The Dhauliganga is a turbulent Himalayan river which rises in the border regions of India and China and flows south into the Garhwal region of Uttarakhand, India. It joins the Alaknanda, the major source stream of the Ganges river.

== Course ==
Dhauliganga rises in the vicinity of the Niti Pass in the border regions between Garhwal and southwestern Tibet. It flows 50 km southwards until it meets the Rishiganga on its left bank at Rini, in the vicinity of Tapovan in Chamoli district. It then flows 20 km westwards until it meets the Alaknanda at Vishnuprayag and terminates—the confluence just upstream of the city of Joshimath. The upper Dhauliganga valley parts the East-West Himalayan axis, with Nanda Devi and its subsidiary peaks to its left and Kamet and its subsidiary peaks to its right.

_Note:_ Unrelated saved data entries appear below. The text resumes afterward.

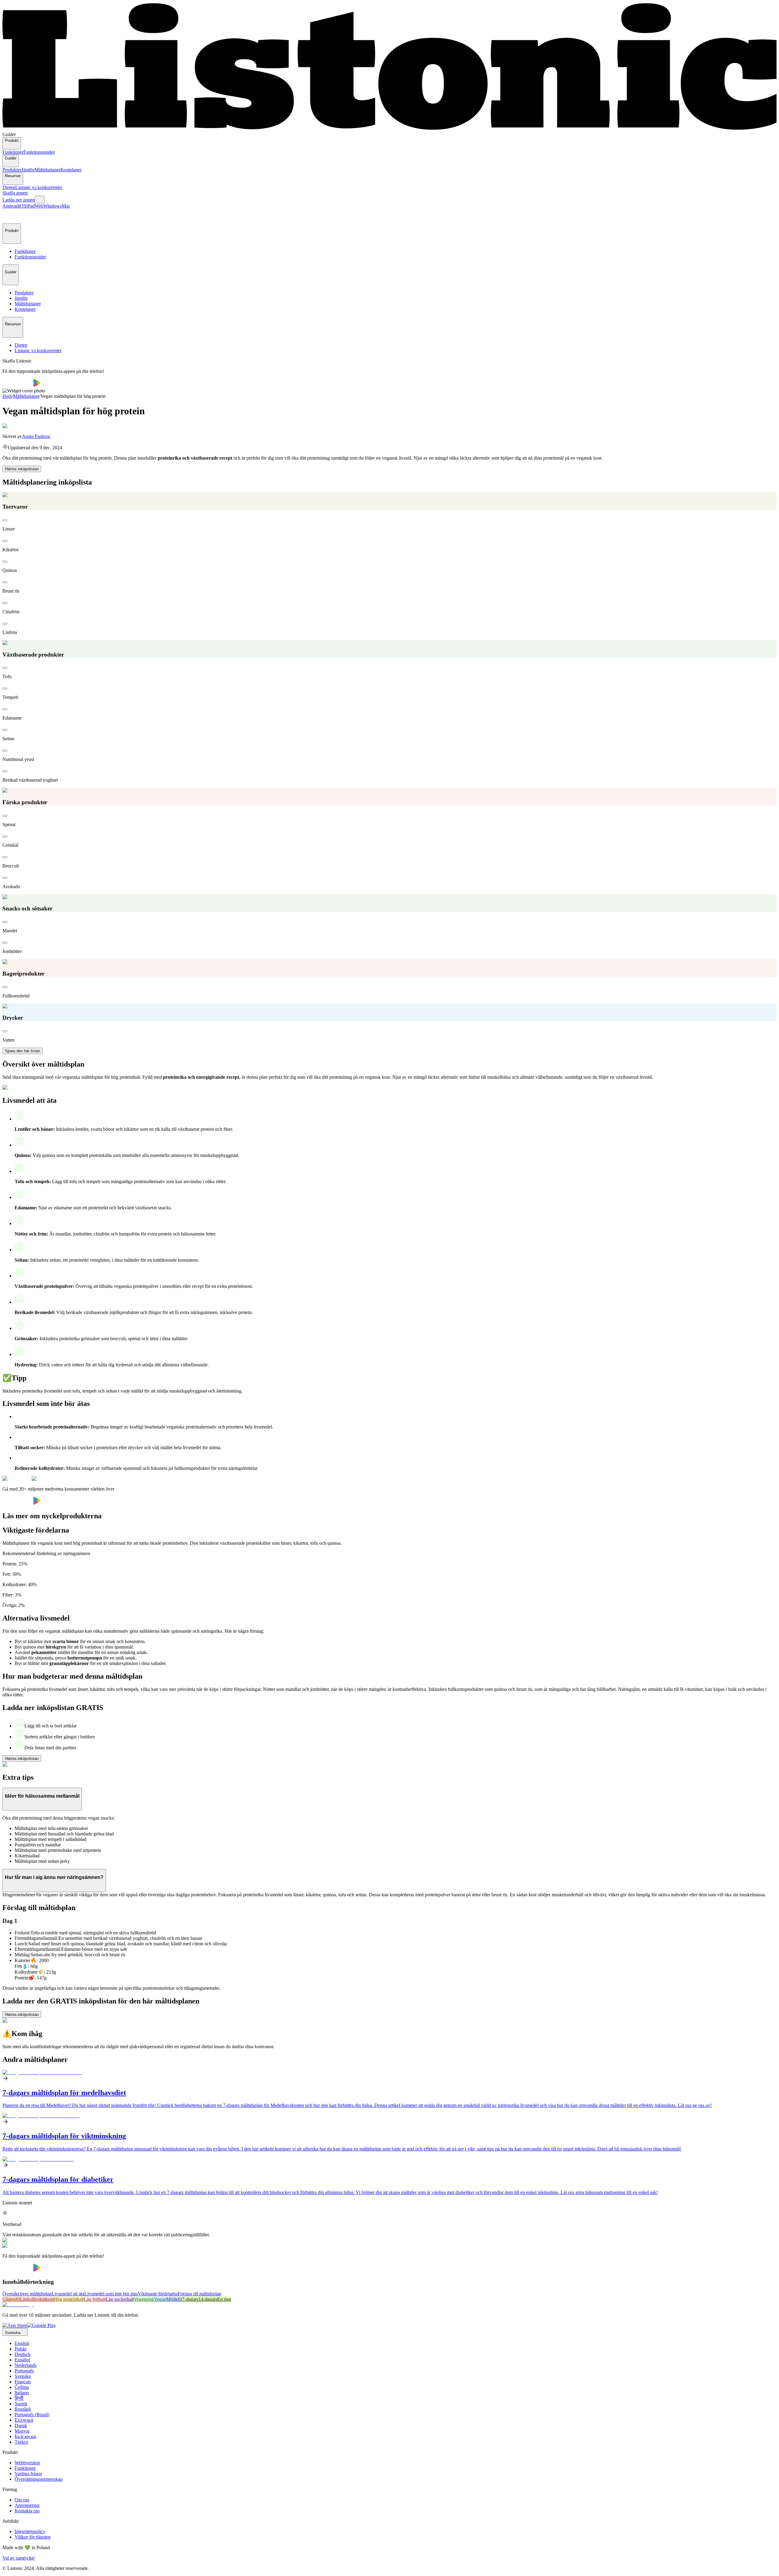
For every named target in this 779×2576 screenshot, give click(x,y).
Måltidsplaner (47, 169)
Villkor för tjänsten (33, 2536)
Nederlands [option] (26, 2365)
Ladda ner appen (18, 199)
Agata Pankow (36, 436)
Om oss (22, 2499)
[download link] (14, 2325)
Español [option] (22, 2359)
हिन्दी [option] (19, 2398)
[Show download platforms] (39, 199)
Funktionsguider (39, 152)
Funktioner (12, 152)
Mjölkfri (174, 2299)
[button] (9, 216)
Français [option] (23, 2381)
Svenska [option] (23, 2376)
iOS (22, 206)
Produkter (11, 169)
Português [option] (24, 2370)
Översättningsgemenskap (39, 2479)
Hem (7, 396)
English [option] (22, 2343)
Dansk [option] (21, 2425)
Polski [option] (20, 2348)
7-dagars (190, 2299)
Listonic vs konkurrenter (38, 187)
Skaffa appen (15, 192)
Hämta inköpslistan (22, 469)
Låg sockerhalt (120, 2299)
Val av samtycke (18, 2557)
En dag (224, 2299)
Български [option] (25, 2436)
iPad (30, 206)
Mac (66, 206)
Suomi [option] (21, 2403)
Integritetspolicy (30, 2531)
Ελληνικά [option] (24, 2420)
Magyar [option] (22, 2431)
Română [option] (23, 2409)
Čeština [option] (22, 2387)
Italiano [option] (22, 2392)
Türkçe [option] (21, 2442)
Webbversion (27, 2462)
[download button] (17, 385)
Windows (53, 206)
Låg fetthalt (95, 2299)
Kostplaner (71, 169)
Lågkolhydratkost (37, 2299)
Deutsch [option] (22, 2354)
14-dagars (207, 2299)
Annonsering (27, 2505)
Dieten (8, 187)
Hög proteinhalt (69, 2299)
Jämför (27, 169)
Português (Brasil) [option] (32, 2414)
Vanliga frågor (28, 2473)
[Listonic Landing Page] (389, 128)
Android (10, 206)
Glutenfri (11, 2299)
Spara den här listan (22, 1051)
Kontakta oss (27, 2510)
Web (39, 206)
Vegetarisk (144, 2299)
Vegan (160, 2299)
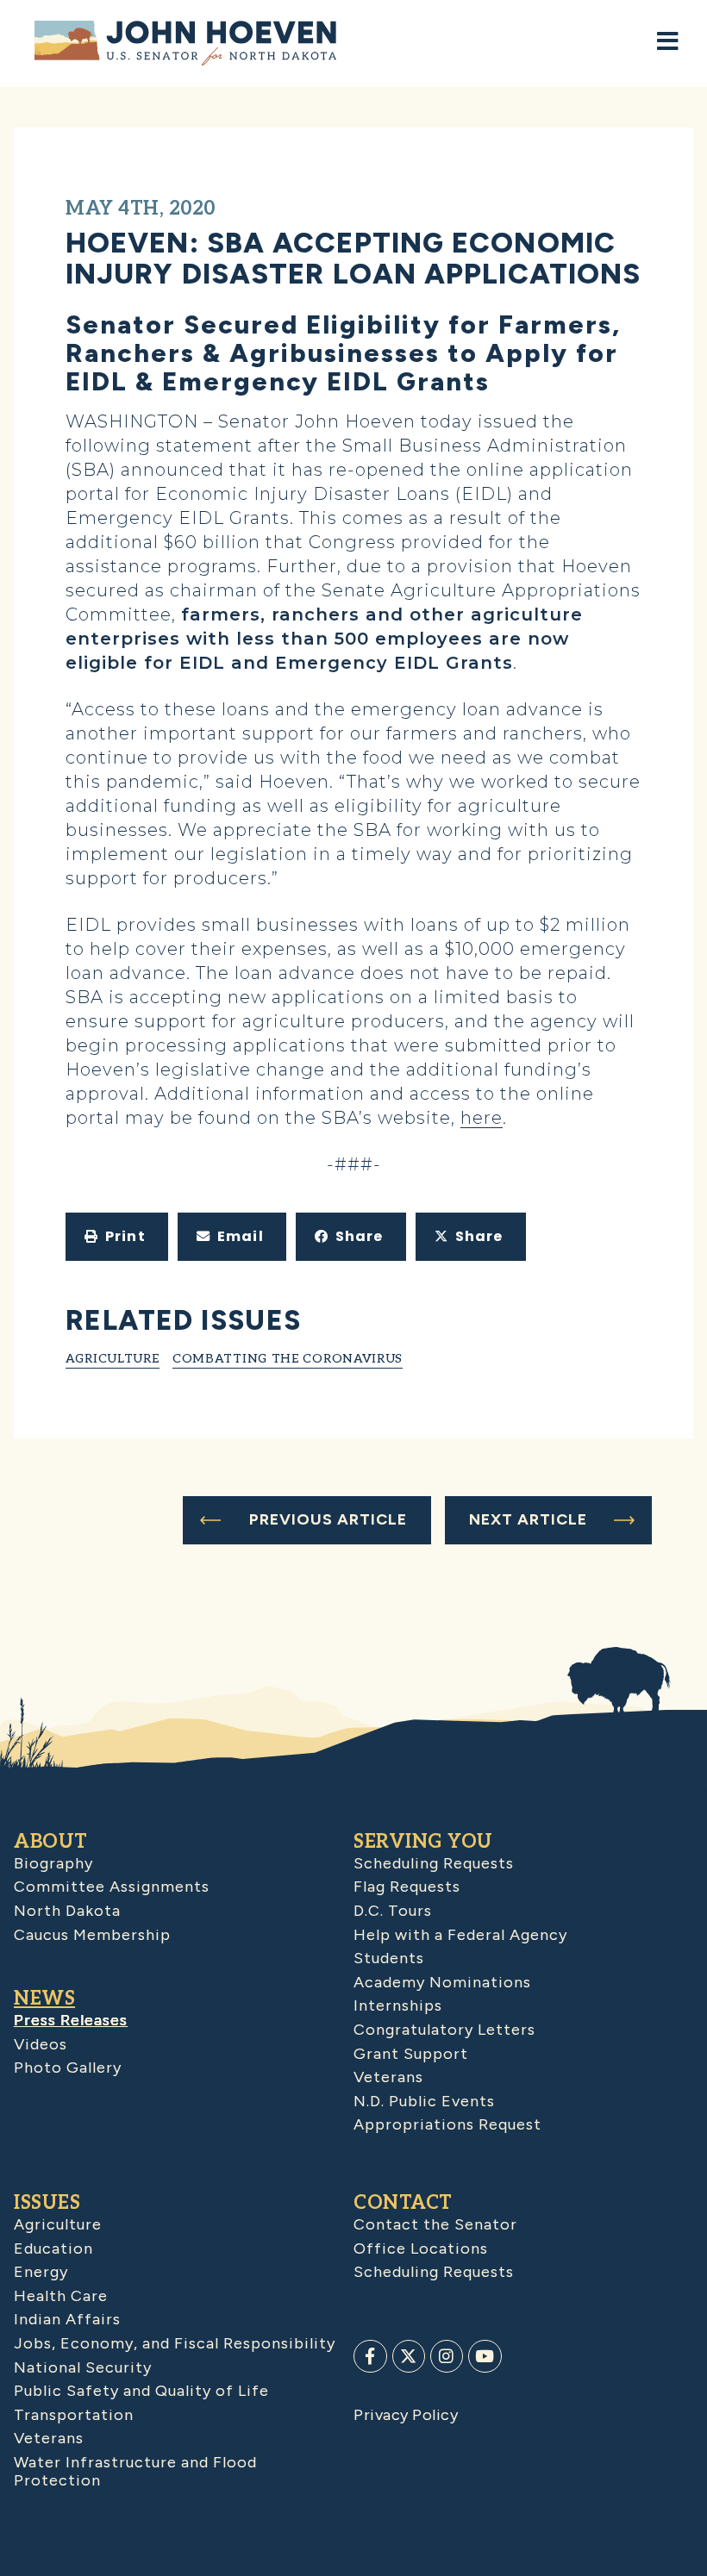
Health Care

== Nanda Devi glacier flood ==

On 7 February 2021, part of Nanda Devi Glacier, a Himalayan glacier in the Nanda Devi National Park, broke away and caused water levels in the Rishiganga and Dhauliganga rivers to rise. The Dhauliganga Dam at the Dhauliganga hydropower project at Reni village was destroyed and another suffered partial collapse. Initial reports said nine people were killed and 140 missing. Water levels on the Alaknanda also rose.